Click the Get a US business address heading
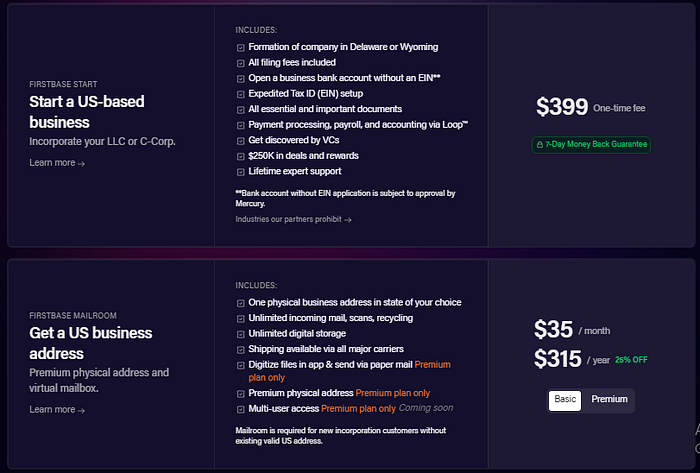700x473 pixels. pyautogui.click(x=91, y=343)
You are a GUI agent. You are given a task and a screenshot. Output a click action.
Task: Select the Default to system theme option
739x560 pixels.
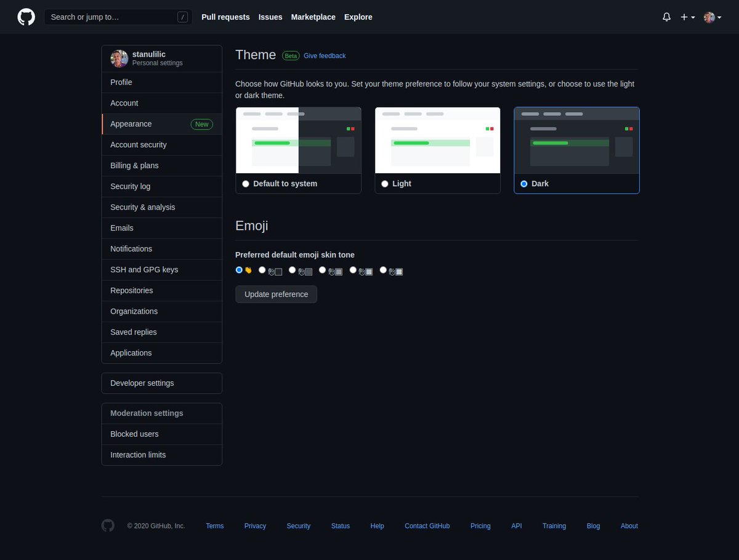click(x=245, y=183)
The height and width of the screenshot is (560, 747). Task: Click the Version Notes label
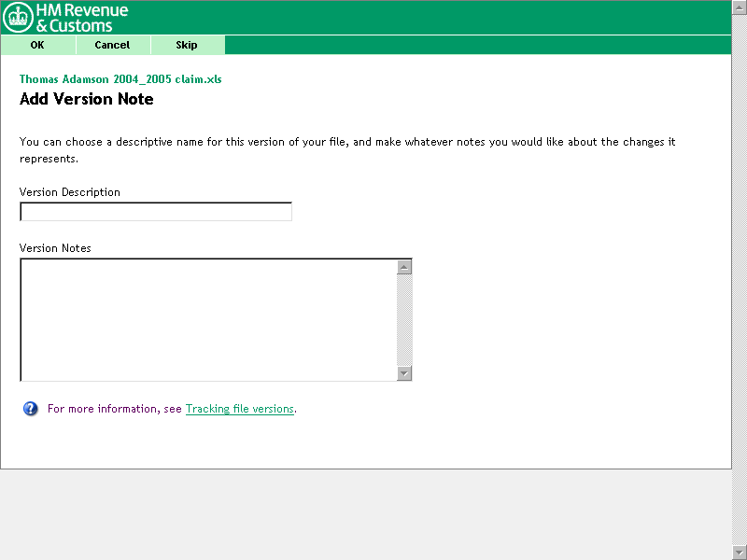[55, 248]
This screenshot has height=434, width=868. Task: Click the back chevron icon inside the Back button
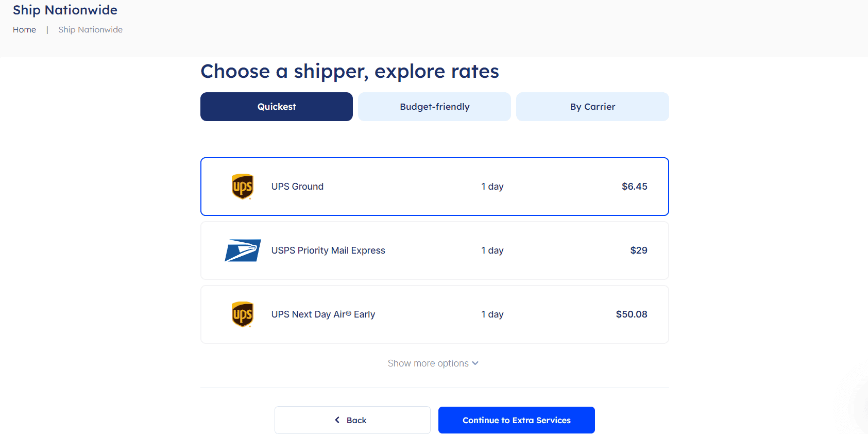[337, 420]
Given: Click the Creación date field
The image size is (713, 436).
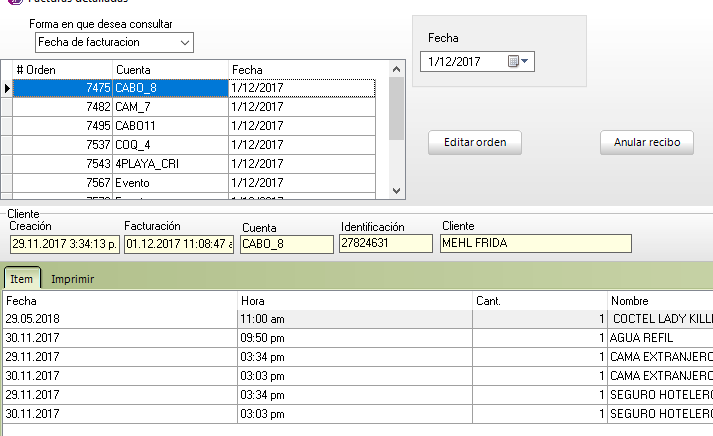Looking at the screenshot, I should pos(63,244).
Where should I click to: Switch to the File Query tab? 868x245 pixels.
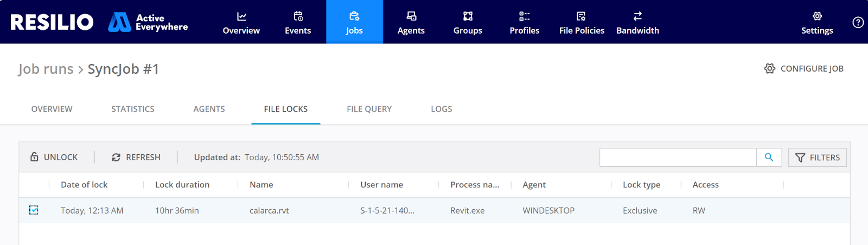(369, 109)
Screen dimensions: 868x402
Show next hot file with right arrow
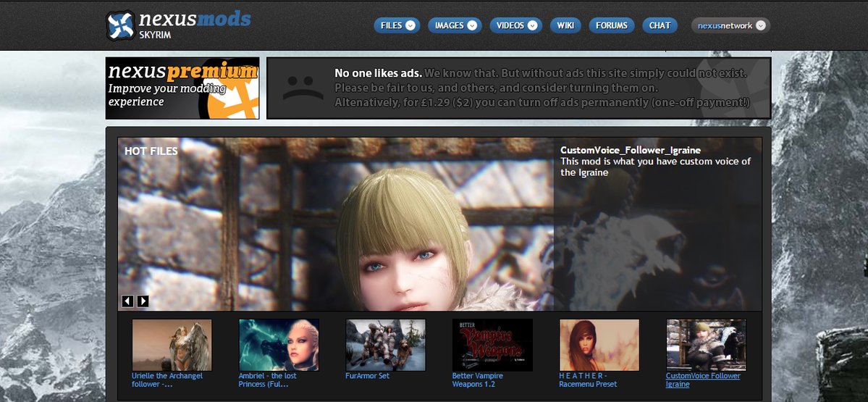tap(143, 301)
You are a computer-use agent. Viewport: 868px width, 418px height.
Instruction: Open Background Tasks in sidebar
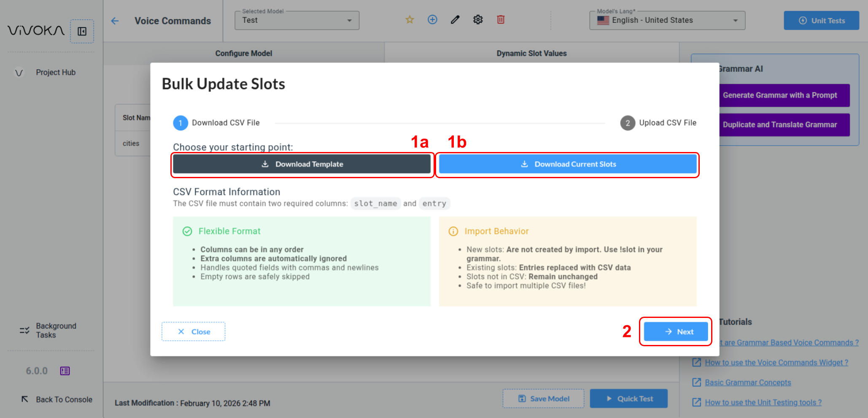coord(56,331)
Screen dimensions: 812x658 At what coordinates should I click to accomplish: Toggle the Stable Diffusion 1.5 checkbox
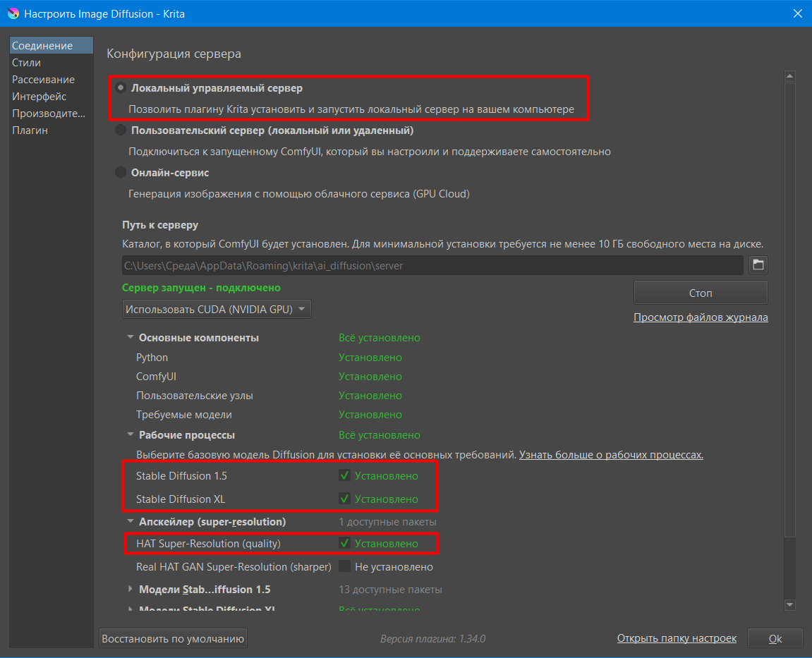click(x=345, y=476)
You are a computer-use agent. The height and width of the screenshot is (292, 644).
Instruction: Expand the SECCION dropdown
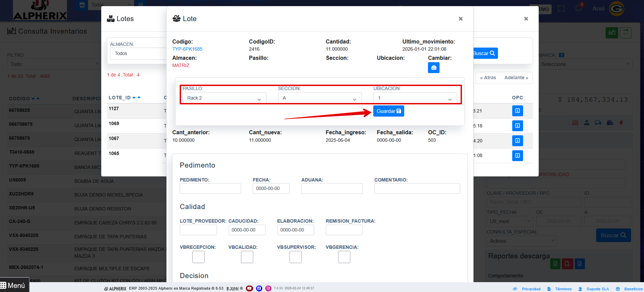click(x=320, y=98)
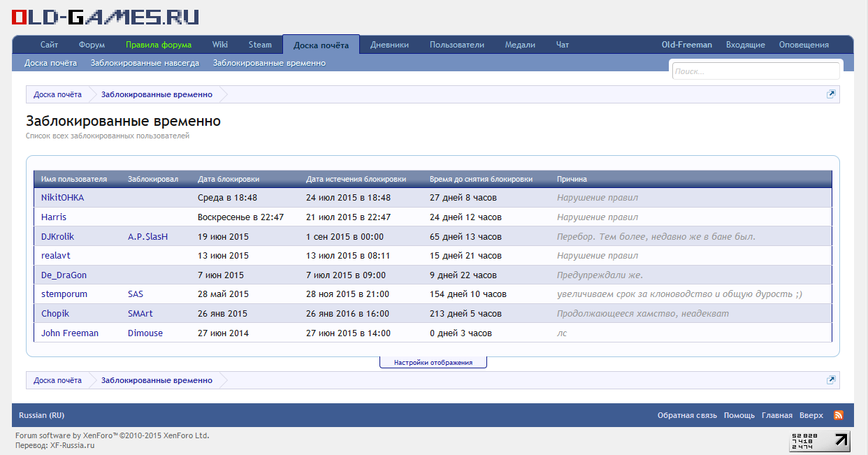Open the Оповещения alerts dropdown
This screenshot has width=868, height=455.
(804, 45)
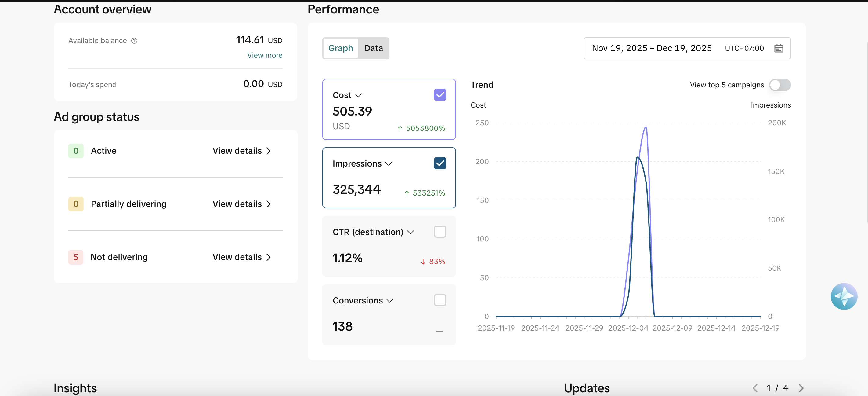Open the floating AI assistant star icon

[844, 296]
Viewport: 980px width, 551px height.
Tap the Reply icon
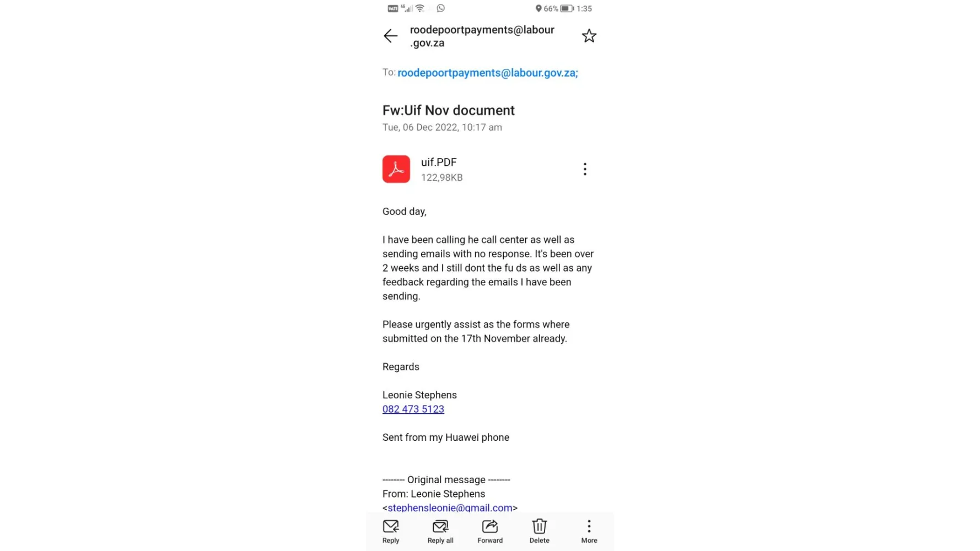(x=391, y=532)
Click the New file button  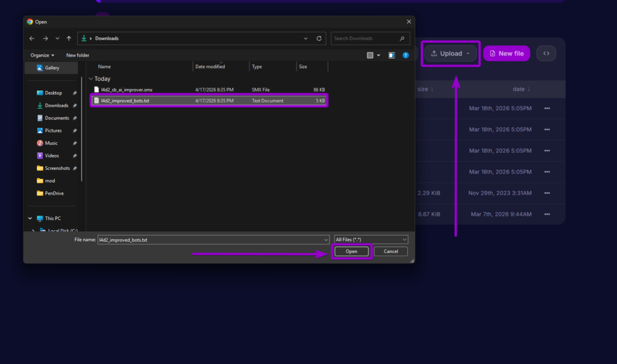tap(506, 53)
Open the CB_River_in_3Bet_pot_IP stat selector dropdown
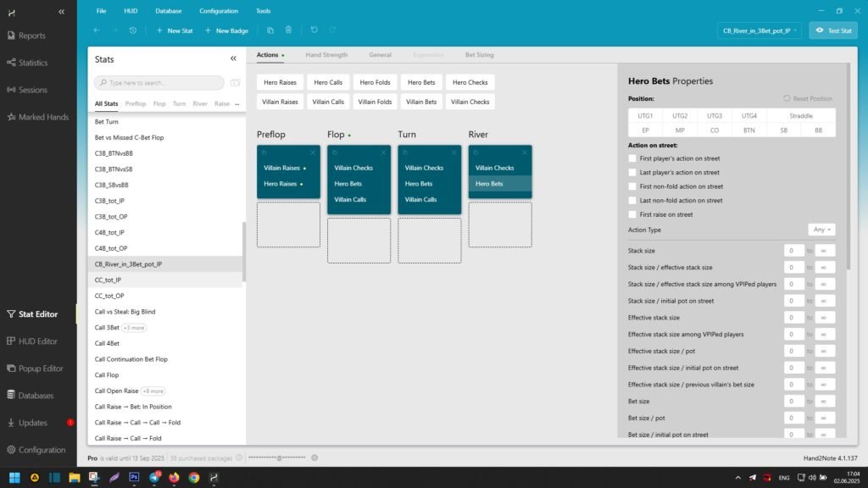868x488 pixels. (759, 31)
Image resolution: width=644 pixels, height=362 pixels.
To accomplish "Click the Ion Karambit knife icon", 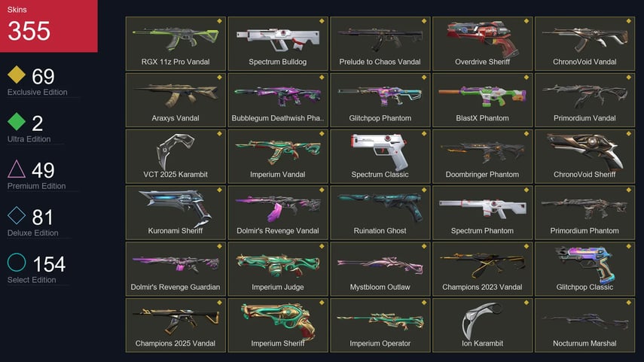I will point(481,321).
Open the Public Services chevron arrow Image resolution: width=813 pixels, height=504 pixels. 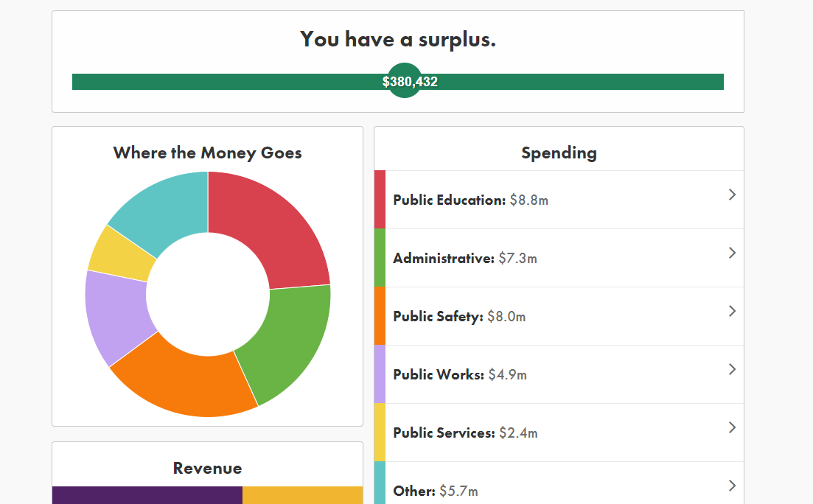[x=732, y=427]
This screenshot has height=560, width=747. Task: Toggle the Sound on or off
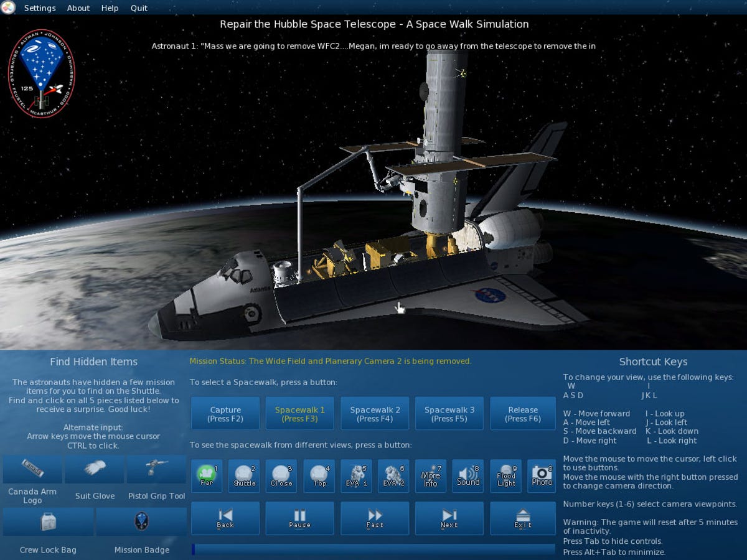(x=467, y=476)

■ **Exercise instructions**: Pull each line containing "Viewport" from the records.

■ **Task output**:
You are a computer-use agent. Viewport: 868px width, 418px height.
Viewport: 980px width, 551px height.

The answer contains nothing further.